I want to mention a couple of other things in wrapping up when I talk about those requirements because, in those cases, the ``forgotten 15'' that have been passed by the House of Representatives do focus on some areas that are costing a lot of money in our economy for our job creators. Again, these are 15 bills passed by the House of Representatives, all with bipartisan support, none of which has been taken up and acted on here in the Senate. It seems to me we ought to at least have votes on these, and these are things American businesses are telling us they need to get the economy growing again.

The other thing we know that is making it more difficult and costly for American businesses to create jobs is the new health care bill.

The Des Moines Register reports that last week Iowa-based insurer American Enterprise Group announced that ``it will exit the individual major medical insurance market, making it the 13th company to pull out of some portion of Iowa's health insurance business since June of 2010,'' mere months after ObamaCare passed. As a result, 35,000 individuals receiving coverage from American Enterprise's individual insurance policies will now lose their current coverage. For these individuals, the promise that they will not have to change plans, that nothing will change under the Obama plan except they will pay less, has once again proven to be hollow.

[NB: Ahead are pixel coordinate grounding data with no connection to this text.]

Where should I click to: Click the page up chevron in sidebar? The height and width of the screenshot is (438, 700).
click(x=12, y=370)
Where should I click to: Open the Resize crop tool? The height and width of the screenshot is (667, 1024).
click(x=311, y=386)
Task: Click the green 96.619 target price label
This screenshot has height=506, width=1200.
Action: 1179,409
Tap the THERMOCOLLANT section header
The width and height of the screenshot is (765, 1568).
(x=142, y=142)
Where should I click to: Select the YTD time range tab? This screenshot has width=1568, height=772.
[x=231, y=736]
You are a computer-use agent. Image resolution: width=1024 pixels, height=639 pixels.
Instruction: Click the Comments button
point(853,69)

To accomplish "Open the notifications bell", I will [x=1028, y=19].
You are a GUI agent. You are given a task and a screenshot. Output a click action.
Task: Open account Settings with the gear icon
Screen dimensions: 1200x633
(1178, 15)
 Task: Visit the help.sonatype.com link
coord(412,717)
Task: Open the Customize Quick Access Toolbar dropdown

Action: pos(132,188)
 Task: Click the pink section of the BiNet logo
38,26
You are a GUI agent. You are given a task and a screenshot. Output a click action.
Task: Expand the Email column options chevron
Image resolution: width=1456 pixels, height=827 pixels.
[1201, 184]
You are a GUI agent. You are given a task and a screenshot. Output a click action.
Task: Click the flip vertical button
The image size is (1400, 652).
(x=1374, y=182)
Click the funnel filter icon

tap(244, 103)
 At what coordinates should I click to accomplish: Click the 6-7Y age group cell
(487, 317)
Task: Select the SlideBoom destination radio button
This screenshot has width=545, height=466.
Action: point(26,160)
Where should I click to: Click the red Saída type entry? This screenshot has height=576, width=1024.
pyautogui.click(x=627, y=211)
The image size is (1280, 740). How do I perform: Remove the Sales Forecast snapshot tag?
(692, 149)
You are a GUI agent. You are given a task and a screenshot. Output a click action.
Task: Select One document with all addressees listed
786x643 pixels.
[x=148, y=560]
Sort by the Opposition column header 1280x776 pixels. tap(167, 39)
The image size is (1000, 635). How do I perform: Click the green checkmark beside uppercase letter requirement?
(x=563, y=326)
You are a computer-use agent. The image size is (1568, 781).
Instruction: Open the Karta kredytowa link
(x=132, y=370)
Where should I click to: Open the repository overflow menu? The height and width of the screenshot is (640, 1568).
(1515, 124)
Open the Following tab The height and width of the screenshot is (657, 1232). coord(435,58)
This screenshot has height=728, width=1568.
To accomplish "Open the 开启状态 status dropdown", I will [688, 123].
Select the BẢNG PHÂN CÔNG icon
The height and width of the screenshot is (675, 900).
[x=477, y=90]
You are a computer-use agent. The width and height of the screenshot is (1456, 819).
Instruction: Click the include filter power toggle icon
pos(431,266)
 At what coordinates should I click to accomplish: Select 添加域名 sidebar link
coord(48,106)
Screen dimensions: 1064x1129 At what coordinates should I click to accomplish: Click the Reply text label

Another example of an insurance company that is moving out of the business--and if we look at the more recent reports about companies that are dropping or talking about dropping coverage, we now know there is a McKinsey & Company report out there. They surveyed a bunch of companies in this country, both large and small, and 30 percent of employers and 28 percent of large employers will definitely or probably stop offering coverage after 2014.

So all of those people who derive their health insurance coverage from their employer or the individual marketplace are seeing not lower costs but higher costs and probably fewer options. That is the trend we are seeing. That is the experience so far, after passage of ObamaCare, the impact it is having on American businesses and American businesses' ability to create jobs in our economy.

So the health care heavy weight, the anchor that is putting on American businesses, coupled with all the other regulations that are coming out of Washington, DC, coupled with a tax code that is riddled with uncertainty and questions about what is going to happen next in terms of raising taxes on job creators in this country, focused more on income and wealth redistribution rather than economic growth, which is where we ought to be focused, suggests that we are headed in the wrong direction fiscally. We are headed in the wrong direction economically. We are headed in the wrong direction with regard to tax and regulatory policies in this country.

We still have time to change direction. I hope we start by taking these 15 bills passed by the House of Representatives and putting them on the floor of the Senate for a vote instead of having yet another political vote, which is what we are going to have this week, that would permanently raise taxes on the people who create jobs in this country--permanently raise taxes--to pay for temporary programs that have proven not to work, as is evidenced by the failed stimulus bill from 2 years ago. We can do better. We can do better by the American people, and we need to. But it has to start here, and it can start by picking up things that we know have bipartisan support.

Madam President, I yield the floor, and I note the absence of a quorum.